START DATASET

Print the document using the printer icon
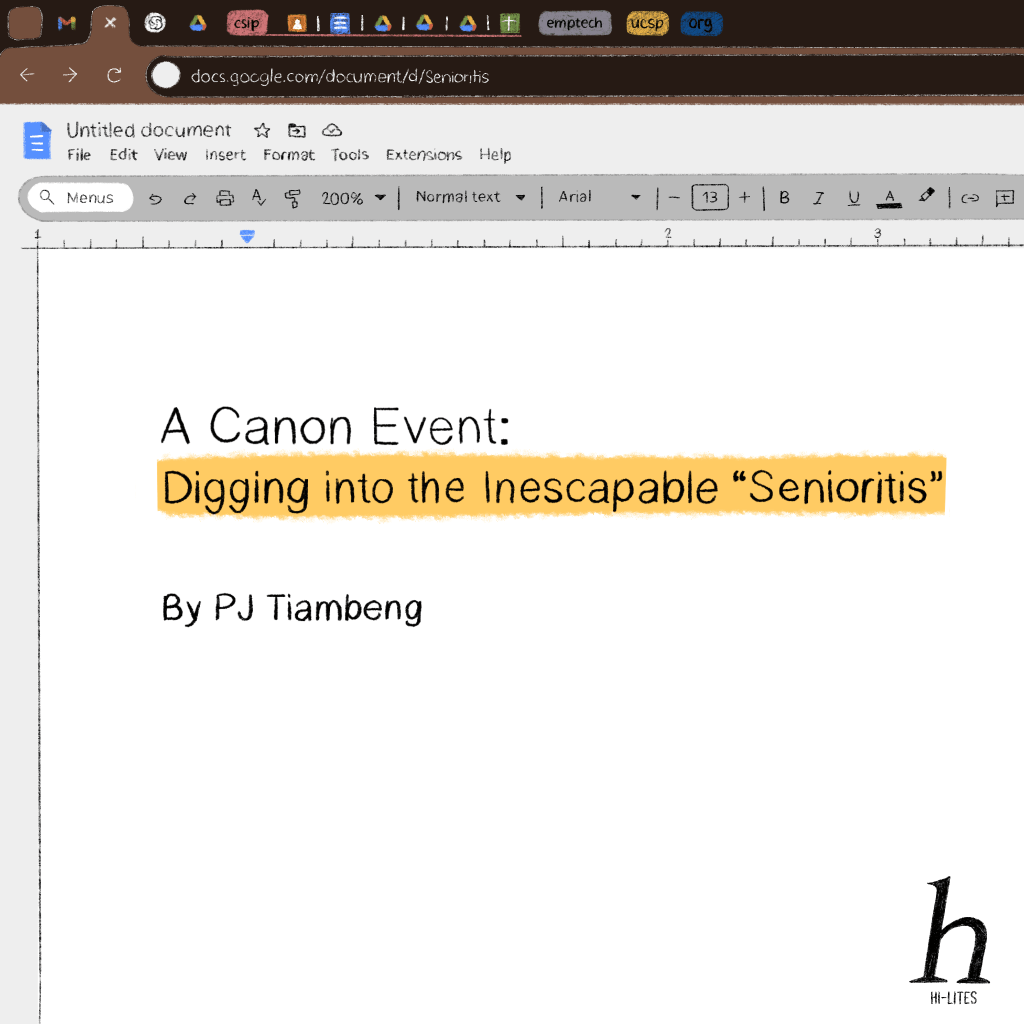 [225, 198]
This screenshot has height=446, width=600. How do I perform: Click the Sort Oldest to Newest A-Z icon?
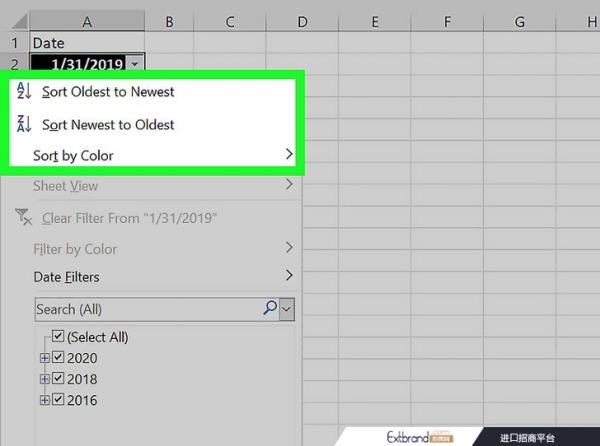[x=25, y=92]
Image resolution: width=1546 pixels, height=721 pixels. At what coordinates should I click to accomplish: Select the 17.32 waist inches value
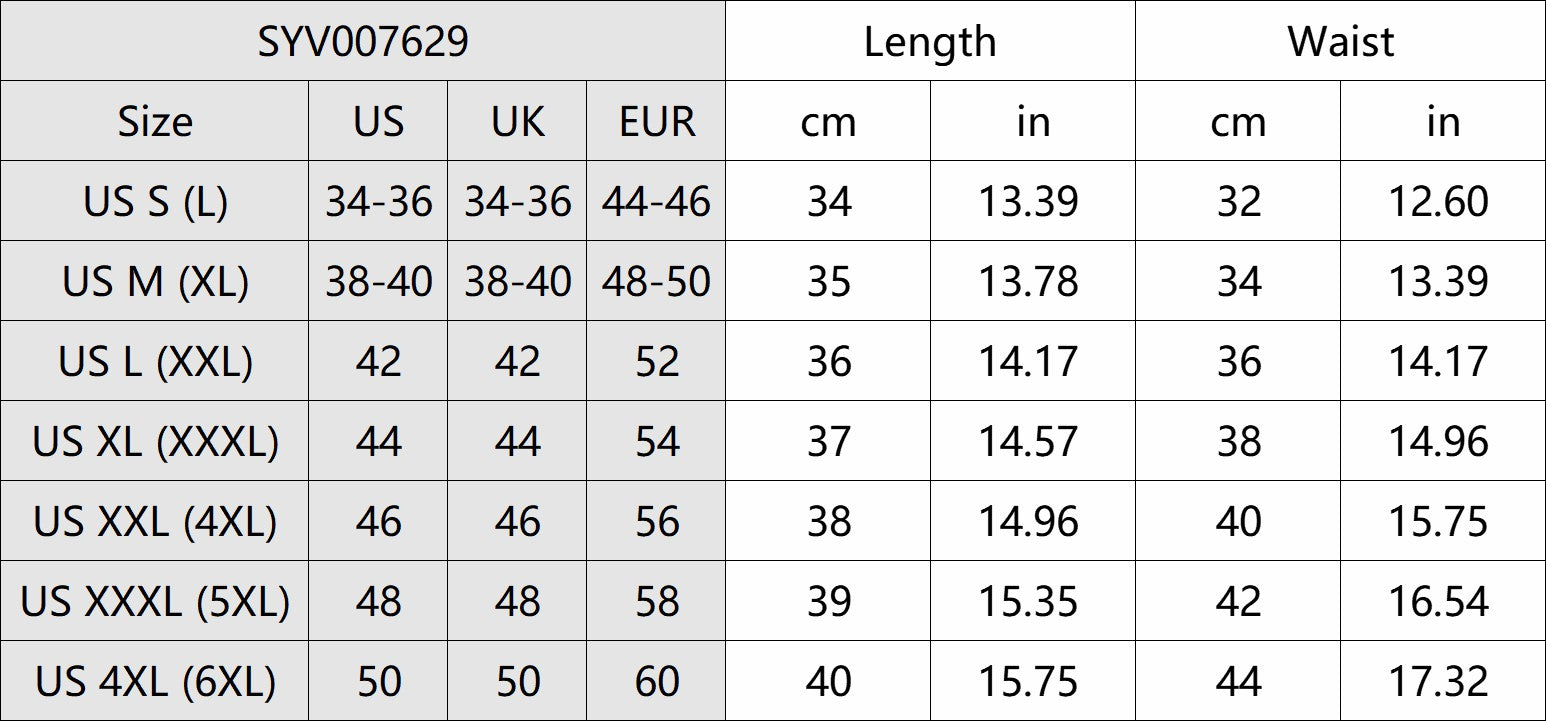point(1438,682)
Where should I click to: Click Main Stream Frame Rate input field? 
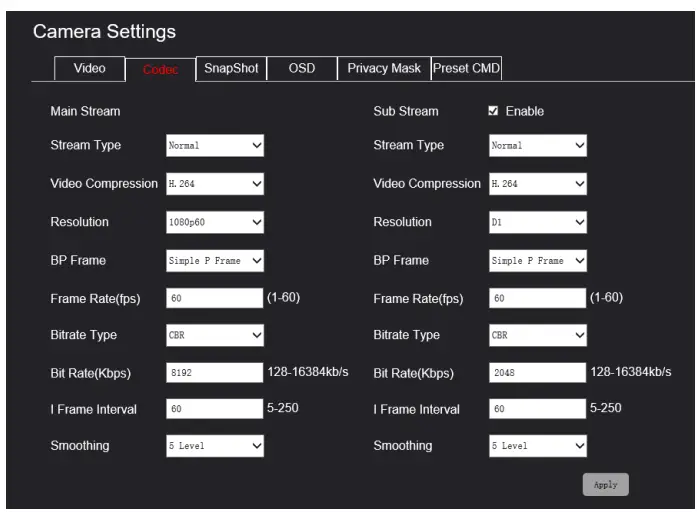[x=213, y=298]
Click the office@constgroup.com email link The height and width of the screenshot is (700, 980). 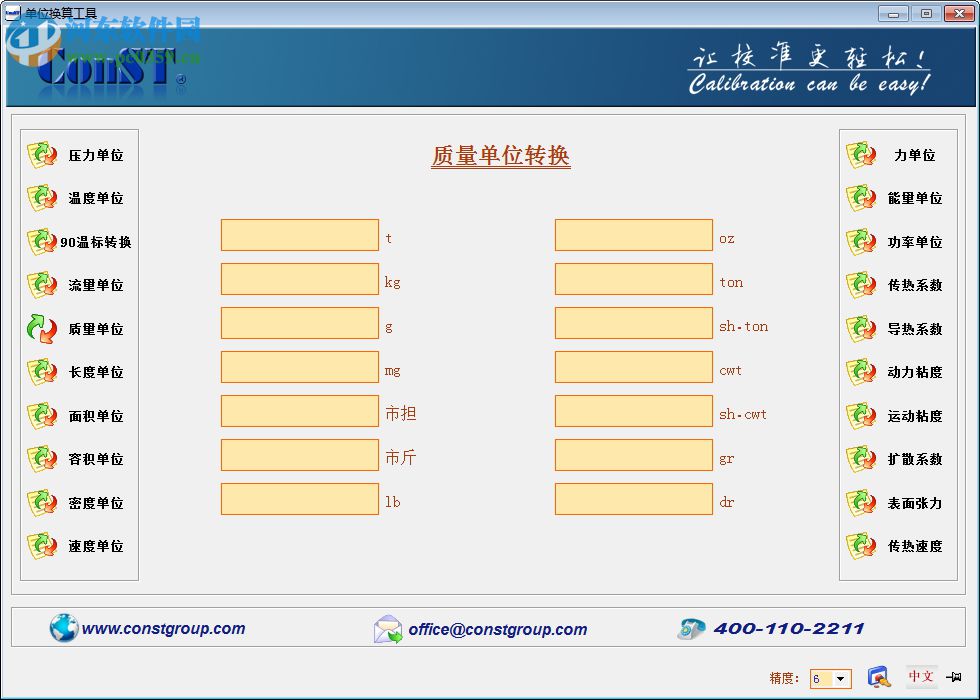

END DATASET

TASK ITEM ▸ Each line of the records above must be repeated exactly, but no picture belongs in the copy.

RESULT BELOW ▸
Print the document using the printer icon
 [225, 198]
This screenshot has height=446, width=600. How do I perform: Click the Sort Oldest to Newest A-Z icon?
[x=25, y=92]
Image resolution: width=1546 pixels, height=721 pixels. At what coordinates should I click to accomplish: Select the 17.32 waist inches value
point(1438,682)
Where should I click to: Click Main Stream Frame Rate input field? 
[x=213, y=298]
Click the office@constgroup.com email link The height and width of the screenshot is (700, 980). 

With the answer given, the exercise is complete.